Wednesday, March 23, 2011

Eilu Ve'Eilu

  • A student of mine was reminded via this cartoon of an analogy of mine that he recalled from about 8 years ago. This exchange ensued:

    J.J. - This reminded me of your book analogy. What do you think of his conclusion?

    N.F - Cool. It's exactly my analogy, that someone can say a book cover has writing on it and someone else says it's blank. And they're both right...because one's looking at the front cover and the other's looking at the back cover. That's my (one) take on the truth of "Eilu ve'eilu divreiElokim chayim."

    I'm not sure of his conclusion. What's the big difference if they're looking at each other if the fact is that they're not listing, and are sure that what they see is all there is? (That attitude reminds me of when people go to a restaurant, or have a date, or see a T.V. show and don't like it and therefore decide it's always bad.

    J.J. - I didn't really understand what the difference was either.

3 Comments:

Blogger Rivky said...

hi rabbi! it's rivky stern, hope you're doing well.

i think there's an important distinction. when you're looking and literally seeing different things, then you can be convinced that maybe you're not seeing the full picture and there's something you are missing. the dialogue is still based upon something important.

however, when you aren't even looking, you aren't even attempting to pretend that your argument is based on rational thought whatsoever. those arguments are much more dangerous.
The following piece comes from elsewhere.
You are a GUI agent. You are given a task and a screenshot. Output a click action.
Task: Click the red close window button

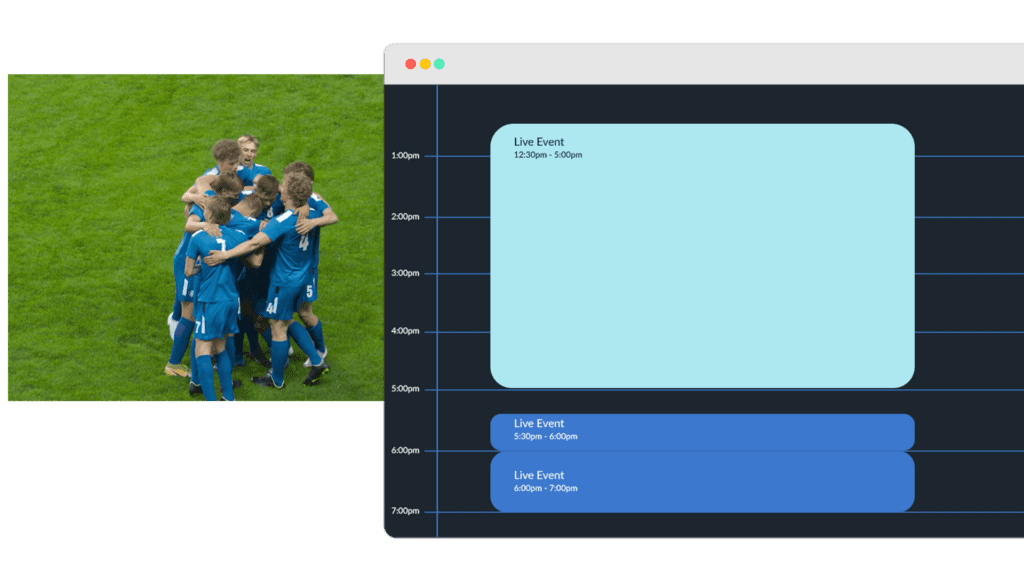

March 23, 2011 at 6:22 PM  
Blogger rabbi neil fleischmann said...

That's a good, sensible take,Rivky - much appreciated.

March 23, 2011 at 7:02 PM  
Blogger kishke said...

I think many arguments are based on a disagreement regarding the definition of "black" and "white".

Others derive from factors completely unrelated to the matter at issue - greed, dislike, jilted feelings, etc. Very few are conducted on the basis of purely rational discourse.